Given passage |
>> START
A train, validation and, testing split of 80/10/10 has been used to create three datasets: train_dataset
, val_dataset
and test_dataset
. These datasets all inherit from the ModerateDasaset
class.
train_size = int(0.8 * len(total_Data)) # Size of training dataset (80% of total)
val_size = int((len(total_Data) - train_size)/2) ## Size of validation and test datasets (10% of total)
train_dataset, val_dataset, test_dataset = torch.utils.data.random_split(total_Data, [train_size, val_size, val_size]) # train, val, and test splits
For each of these datasets, a data loader was created to load a batch of images at once instead of loading the entire dataset to memory. To train the model, the training and validation dataloaders are used. This ensures that no testing data is used in any step of training the model.
batch_sz = 16 # Batch size
tr_dl = DataLoader(train_dataset, batch_size=batch_sz, shuffle=True, num_workers=0) # Training dataloader
val_dl = DataLoader(val_dataset, batch_size=batch_sz, shuffle=True, num_workers=0) # Validation dataloader
test_dl = DataLoader(test_dataset, batch_size=batch_sz, shuffle=True, num_workers=0) # Test dataloader
Points to improve
- Inflexible dataset reading, can’t add new data easily
- None of the code is unit tested
- Inconsistent naming conventions
- Hard coded values and filepaths
- If-Else statements aplenty
Defining the model
A simple CNN architecture was developed as a baseline model to compare performance against. Ideally, the team planned on using a more complex model to experiment with but time constraints made this unfeasable. The neural network is defined with pytorch to be the following:
net = nn.Sequential(
nn.Conv2d(in_channels=3, out_channels=6, kernel_size=3, stride=1, padding=1),
nn.ReLU(),
nn.Conv2d(in_channels=6, out_channels=12, kernel_size=3, stride=1, padding=1),
nn.ReLU(),
nn.ConvTranspose2d(in_channels = 12, out_channels=6, kernel_size=3, stride=1, padding=1),
nn.ReLU(),
nn.ConvTranspose2d(in_channels = 6, out_channels=1, kernel_size=3, stride=1, padding=1),
nn.Sigmoid()
>> END
Instructions |
**a)** In the passage on dataset splitting and model definition, why are only the training and validation data loaders used to train the model?
**b)** Carry on the passage on dataset splitting and model definition from the point at which it stops.

Extracted information |
>> START
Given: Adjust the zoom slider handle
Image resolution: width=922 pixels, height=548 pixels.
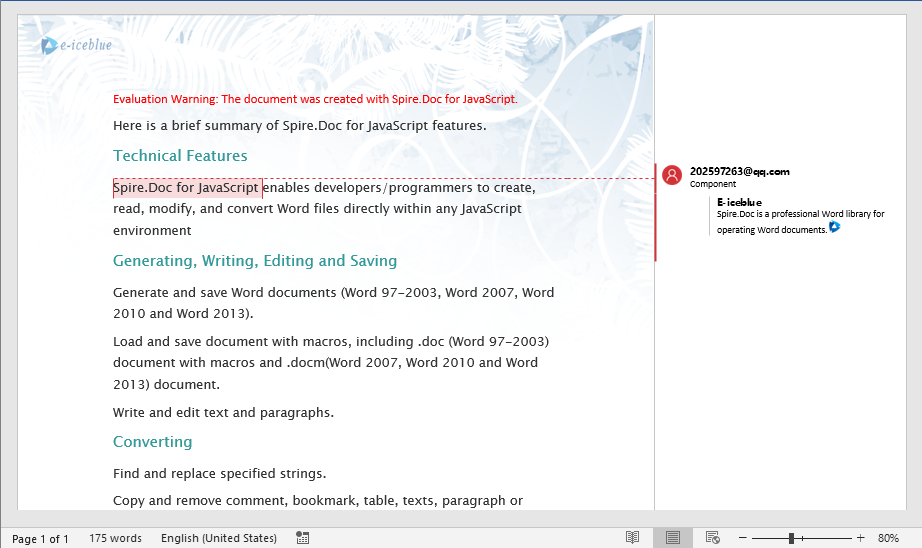Looking at the screenshot, I should click(791, 537).
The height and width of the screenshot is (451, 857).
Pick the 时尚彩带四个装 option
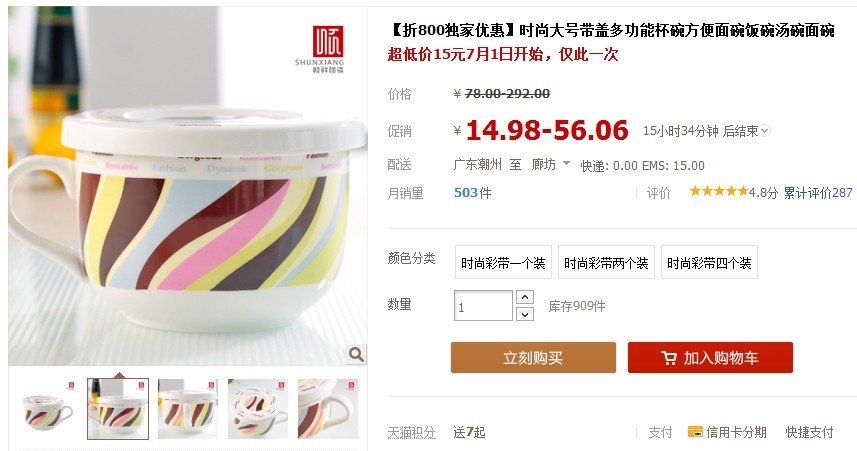[709, 263]
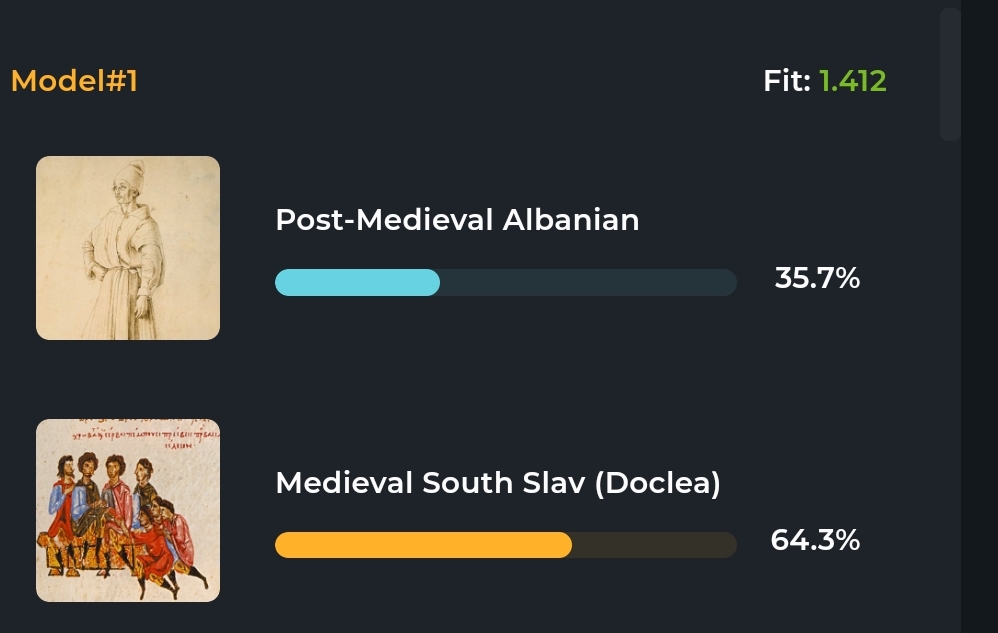998x633 pixels.
Task: Click the 64.3% percentage value
Action: (x=815, y=541)
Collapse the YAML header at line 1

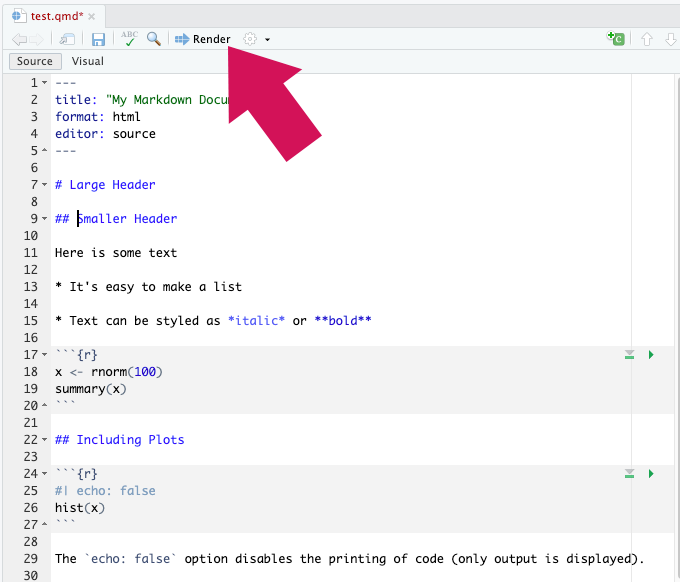click(x=45, y=83)
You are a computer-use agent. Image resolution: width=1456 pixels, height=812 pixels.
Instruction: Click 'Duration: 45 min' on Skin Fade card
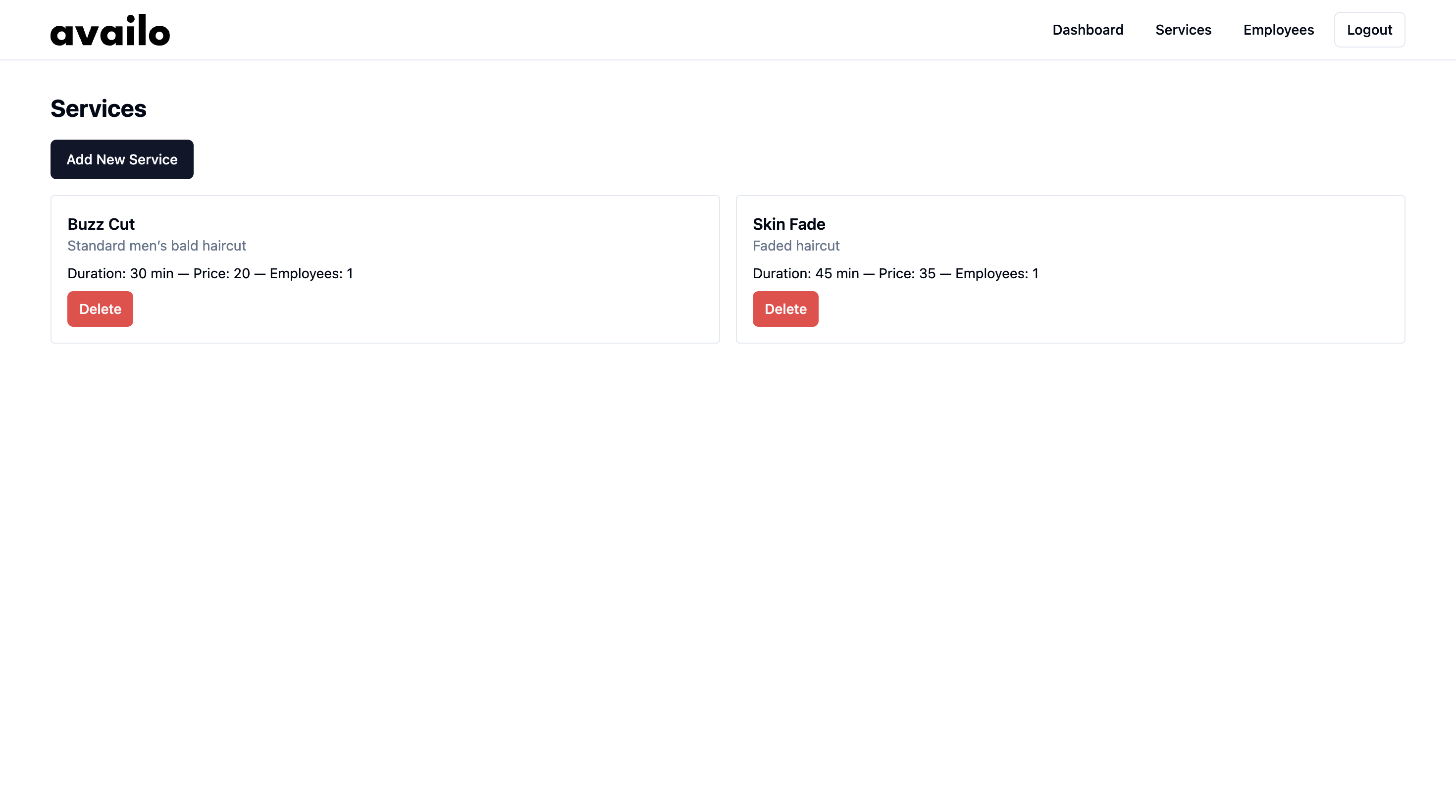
>> END
Set of answers |
**a)** Only the training and validation data loaders are used so that no testing data enters any step of training the model.

**b)**
).cuda()
Using model summary, we can see the network’s structure when given an input of shape (3,720,1280), this being the resolution of the collected colour images.
Figure 6: A simple CNN architecture used to convert colour images to depth images.
After creating the pytorch model, a training loop was developed to train the network on the training dataset whilst validating with the validation dataset. A description of the hyperparameters used to train the model can be seen below.
Figure 7: Simple CNN hyperparameters and tracked variables during training.
Points to improve
- Hyperparameter search
- Experiment tracking
- Different model architecture search
The training loop itself can be seen below.
def fit(net, tr_dl, val_dl, loss=nn.MSELoss(), epochs=3, lr=3e-3, wd=1e-3):
Ltr_hist, Lval_hist = [], []
opt = optim.Adam(net.parameters(), lr=lr, weight_decay=wd)
for epoch in trange(epochs):
L = []
dl = (iter(tr_dl))
count_train = 0
for xb, yb in tqdm(dl, leave=False):
xb, yb = xb.float(), yb.float()
xb, yb = xb.cuda(), yb.cuda()
y_ = net(xb)
l = loss(y_, yb)
opt.zero_grad()
l.backward()
opt.step()
L.append(l.detach().cpu().numpy())
print(f"Training on batch {count_train} of {int(train_size/batch_sz)}")
count_train+= 1
# disable gradient calculations for validation
for p in net.parameters(): p.requires_grad = False
Lval, Aval = [], []
val_it = iter(val_dl)
val_count = 0
for xb, yb in tqdm(val_it, leave=False):
xb, yb = xb.float(), yb.float()
xb, yb = xb.cuda(), yb.cuda()
y_ = net(xb)
l = loss(y_, yb)
Lval.append(l.detach().cpu().numpy())
Aval.append((y_.max(dim=1)[1] == yb).float().mean().cpu().numpy())
print(f"Validating on batch {val_count} of {int(val_size/batch_sz)}")
val_count+= 1
# enable gradient calculations for next epoch
for p in net.parameters(): p.requires_grad = True
Ltr_hist.append(np.mean(L))
Lval_hist.append(np.mean(Lval))
print(f'training loss: {np.mean(L):0.4f}\tvalidation loss: {np.mean(Lval):0.4f}\tvalidation accuracy: {np.mean(Aval):0.2f}')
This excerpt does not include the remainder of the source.